Mi piace immaginarla quando, da giovane, imparava la lingua italiana stando in piedi nelle librerie di Firenze e di Roma a leggere i libri dei poeti che di lì a poco avrebbe incontrato di persona, oppure quando studiava musica antica nella soffitta gelata tracciando sul tavolo il pentagramma, oppure quando si tuffava coraggiosamente per attraversare a nuoto lo stretto di Corinto. Mi dispiace non averla conosciuta di persona – è un rimpianto che ho – perché forse avrei seguito meglio anche la situazione del suo archivio e avrei potuto forse frequentarla nell’ultimo periodo ad Atene, in cui doveva affrontare una città che le era sempre più estranea e un mondo che la stava lasciando sola, senza avere la possibilità di fronteggiare la solitudine come aveva fatto da adolescente – come Antigone. Allora, per poter seppellire suo padre aveva dovuto subire un tentativo di stupro da parte di un ufficiale italiano, del comando di occupazione; eppure aveva reagito e aveva deciso di partire, dopo la guerra, proprio verso quel paese, l’Italia, con cui voleva riconciliarsi, nella poesia e nell’arte e nel tesoro di grandi amicizie che scaldarono i suoi ricordi per tutta la vita.
Eugenio Montale, Divinità in incognito. Lettere a Margherita Dalmati (1956-1974)
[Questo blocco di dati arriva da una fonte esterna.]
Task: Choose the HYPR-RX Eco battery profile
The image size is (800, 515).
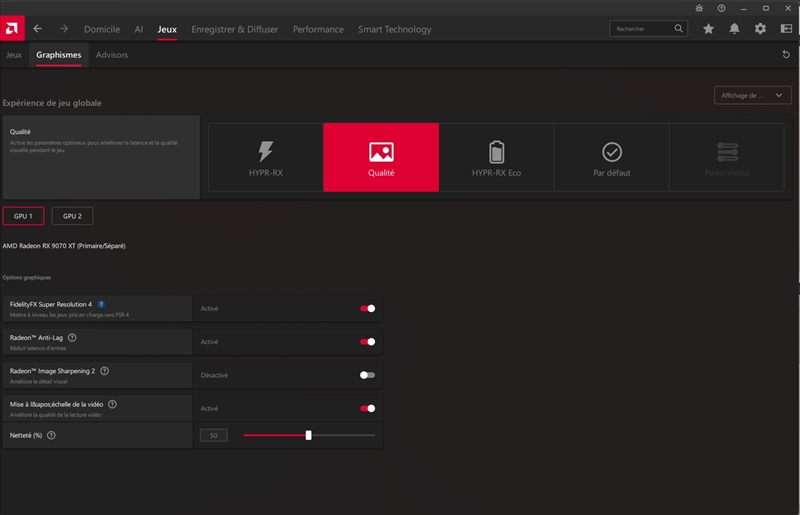Action: coord(496,157)
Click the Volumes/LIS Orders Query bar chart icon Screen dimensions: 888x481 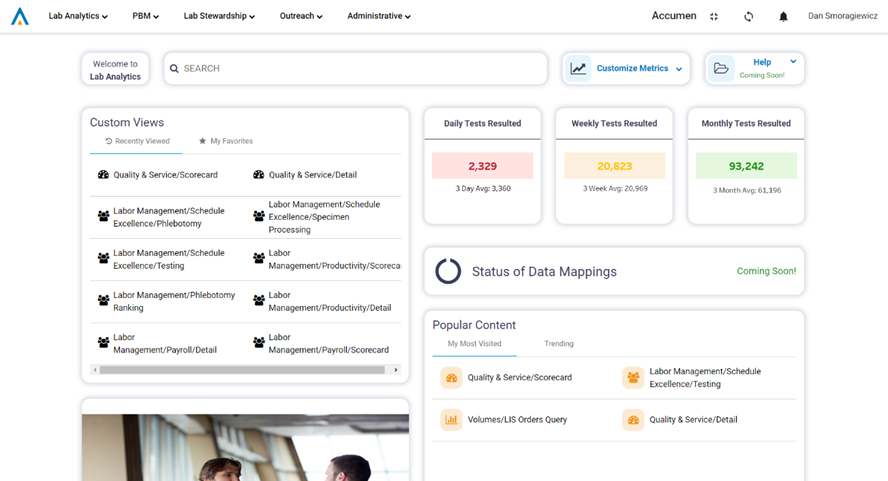[x=451, y=420]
a cura di Alessandra Cenni
Edizioni Archinto 2021
Alessandra Cenni, dottore di ricerca con Label Europeo all’Università di Roma Tor Vergata, all’Università “Capodistriako” di Atene e Université de la Lorraine (Francia), sta svolgendo attività di ricerca presso l’Universita’ di Salonicco ed è docente di Letteratura Italiana nelle Scuole Superiori. Ha svolto ricerche di comparatistica, in particolare, italiana, francese e greca con una tesi di postlaurea presso l’Università Aristotele di Salonicco sui poeti ionici: Foscolo, Calvos e Solomos e con un dottorato europeo sull’orfismo nella letteratura del Novecento (Atene e Roma, 2014). Ha curato l’opera completa di Antonia Pozzi per diversi editori, dalla prima edizione moderna per Scheiwiller (1986), per Garzanti (2009), all’ultima per Bietti (2013, 2a ristampa 2016), oltre alla biografia: In riva alla vita (Rizzoli, 2002). In via di stampa l’edizione critica completa per Mondadori. Ha scritto numerosi articoli per riviste letterarie internazionali e partecipato come relatrice in molti Convegni di Italianistica. Collaboratrice di Istituzioni di Cultura Italiana all’estero ha organizzato Convegni letterari a carattere internazionale e partecipato a Festival di poesia in Italia e all’estero. Ha scritto i saggi storico-biografici: C’era una volta I Lombardi. Ritratto di Tommaso Grossi (Viennepierre 1989), Cercando Emily Dickinson (Archinto 1998), Gli occhi eroici (Mursia 2011). Ha scritto i romanzi Pietre e onde (Biblioteca del vascello 2013), A come Arianna (Aracne 2017). Ha pubblicato poesie che interpreta come performance di poesia visiva: Silhouettes-L’Altra Poesia (San Marco dei Giustiniani 1994), Le tuffatrici (Rangoni 1997), Corpi celesti (LietoColle 2010), Jeanne Delair abita qui (LietoColle 2015).